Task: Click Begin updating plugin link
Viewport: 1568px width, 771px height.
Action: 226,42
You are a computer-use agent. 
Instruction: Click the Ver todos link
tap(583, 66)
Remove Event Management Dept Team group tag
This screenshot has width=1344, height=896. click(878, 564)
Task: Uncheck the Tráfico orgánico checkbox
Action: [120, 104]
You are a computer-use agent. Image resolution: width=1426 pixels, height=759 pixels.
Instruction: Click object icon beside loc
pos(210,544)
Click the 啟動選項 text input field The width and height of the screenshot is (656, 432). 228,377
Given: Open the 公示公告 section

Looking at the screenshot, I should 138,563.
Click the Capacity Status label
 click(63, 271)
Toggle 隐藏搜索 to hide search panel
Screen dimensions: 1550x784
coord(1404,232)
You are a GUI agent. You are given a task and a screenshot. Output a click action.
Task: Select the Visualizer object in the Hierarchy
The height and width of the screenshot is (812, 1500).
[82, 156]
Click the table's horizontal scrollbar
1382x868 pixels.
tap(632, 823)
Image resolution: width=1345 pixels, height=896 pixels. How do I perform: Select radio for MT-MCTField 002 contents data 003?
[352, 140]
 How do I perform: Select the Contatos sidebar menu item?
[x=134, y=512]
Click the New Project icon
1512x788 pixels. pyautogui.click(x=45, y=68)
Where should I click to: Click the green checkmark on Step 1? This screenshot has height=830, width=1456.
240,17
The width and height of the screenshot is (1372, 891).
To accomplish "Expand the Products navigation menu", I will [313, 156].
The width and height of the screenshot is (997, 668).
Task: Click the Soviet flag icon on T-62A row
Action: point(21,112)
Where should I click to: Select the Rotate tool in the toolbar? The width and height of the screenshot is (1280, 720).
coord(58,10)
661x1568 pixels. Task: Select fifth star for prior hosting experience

* Exercise:
Turn every line of the items above into a numbered list, skipping any blank lines.

* Exercise answer:
1. Task: Click Begin updating plugin link
2. Viewport: 1568px width, 771px height.
3. Action: 226,42
4. You are a computer-use agent. 
5. Instruction: Click the Ver todos link
6. tap(583, 66)
7. Remove Event Management Dept Team group tag
8. This screenshot has width=1344, height=896. click(878, 564)
9. Task: Uncheck the Tráfico orgánico checkbox
10. Action: [120, 104]
11. You are a computer-use agent. Image resolution: width=1426 pixels, height=759 pixels.
12. Instruction: Click object icon beside loc
13. pos(210,544)
14. Click the 啟動選項 text input field The width and height of the screenshot is (656, 432). 228,377
15. Given: Open the 公示公告 section
16. Looking at the screenshot, I should 138,563.
17. Click the Capacity Status label
18.  click(63, 271)
19. Toggle 隐藏搜索 to hide search panel
20. Screen dimensions: 1550x784
21. coord(1404,232)
22. You are a GUI agent. You are given a task and a screenshot. Output a click action.
23. Task: Select the Visualizer object in the Hierarchy
24. The height and width of the screenshot is (812, 1500).
25. [82, 156]
26. Click the table's horizontal scrollbar
27. 1382x868 pixels.
28. tap(632, 823)
29. Image resolution: width=1345 pixels, height=896 pixels. How do I perform: Select radio for MT-MCTField 002 contents data 003?
30. [352, 140]
31.  How do I perform: Select the Contatos sidebar menu item?
32. [x=134, y=512]
33. Click the New Project icon
34. 1512x788 pixels. pyautogui.click(x=45, y=68)
35. Where should I click to: Click the green checkmark on Step 1? This screenshot has height=830, width=1456.
36. 240,17
37. The width and height of the screenshot is (1372, 891).
38. To accomplish "Expand the Products navigation menu", I will [313, 156].
39. The width and height of the screenshot is (997, 668).
40. Task: Click the Soviet flag icon on T-62A row
41. Action: point(21,112)
42. Where should I click to: Select the Rotate tool in the toolbar? The width and height of the screenshot is (1280, 720).
43. coord(58,10)
44. 661x1568 pixels. Task: Select fifth star for prior hosting experience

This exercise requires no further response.